В зале с каждой минутой становилось шумнее, никто уже не слушал Стерлигова, но звонок председательствующего навел порядок.
– В заключение я хочу задать вопрос и высказать свое мнение, – продолжал Стерлигов. – Надо быть до конца справедливым всем, ко всем и во всем… Стоило ли огород городить с отрядом «Свободные туркмены»? Зачем надо было голову морочить, если он не выдержал игру до конца? Пустая затея. Это во-первых. А во-вторых, почему одним позволительно все, а другим не прощают ни одной, даже мало-мальской ошибочки? Все помнят, как на Ярмамеде однажды ночью весь отряд переполошился. Оказывается, дочь одного кочевника… Наши славные медички Марина и Герта спасли жизнь роженице, ребенку, решительно прогнали бабку-повитуху, не дали восторжествовать старому, знахарству. А вот коммунисты Таганов и Бегматов повели себя иначе… Когда к юрте, где находилась роженица, пришли три кумушки, видать, не слишком чистоплотные, от которых за версту разило кислым молоком, и попросили свершить религиозный обряд, то Таганов согласился, даже отослал отдыхать Марину и Герту. Это ли не двоедушие, это ли не приверженность старым, контрреволюционным обычаям? Все происходило на глазах и с молчаливого согласия нашего уважаемого комиссара Бегматова, наделенного высокими полномочиями представителя Центрального Комитета Коммунистической партии (большевиков) Туркменистана. Почему эти действия не вызывают ничьего осуждения? Почему об этом никто не говорит? Мы должны решительно бороться…
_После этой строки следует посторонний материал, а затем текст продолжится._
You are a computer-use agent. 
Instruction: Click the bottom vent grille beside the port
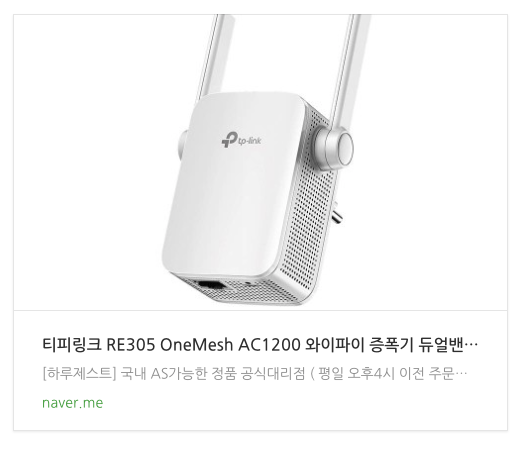click(261, 292)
– Не надо путать два разных понятия, – бросила реплику Герта, – национальные обычаи и религиозные обряды. Это абсолютно разные вещи. Я помню этих туркменок. Во-первых, они нам очень помогли с Мариной, во-вторых, они исполнили национальные обряды, очень безобидные и совсем безвредные. Я бы сказала, даже очень оригинальные, – пусть наивные для некоторых, но они же национальные!
– В чужой монастырь со своим уставом не ходят, товарищ Стерлигов, – поддержал Герту Колодин. – Я тоже об этом знаю и ничего в том контрреволюционного не вижу.
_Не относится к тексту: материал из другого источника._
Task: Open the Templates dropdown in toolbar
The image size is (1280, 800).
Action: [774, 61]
Разговор о действиях стерлиговского отряда, о поведении его командира не ограничился стенами клуба. Он был продолжен на коллегии республиканского ГПУ, стал предметом жарких споров среди чекистов аппарата, дошли они и до сведения ЦК КП(б) Т. Касьянов больше не напоминал руководству ГПУ, что назначение Стерлигова на должность заместителя начальника отдела, а затем командиром сводного чекистского отряда было ошибкой, но все же как-то высказал Горбунову, с которым старого моряка связывали долгие годы дружбы, все, что думал.
– Знаешь, – говорил Касьянов, – мне так хочется зайти к Стерлигову и без обиняков сказать: «В том, что у тебя сумбур в голове, не вини никого, кроме себя и своего батюшки…» Да, да, батюшки… Для человека ничто не проходит, не оставив следа. Революция, Гражданская, голод в чекистских кадрах. Вот и взяли его в ЧК… А он, черт, – грамотен. Тогда на безрыбье и рак был рыбой…
– Да у нас и сейчас с кадрами негусто, – задумчиво произнес Горбунов. – Тут еще с его выдвижением мы маху дали. Поторопились.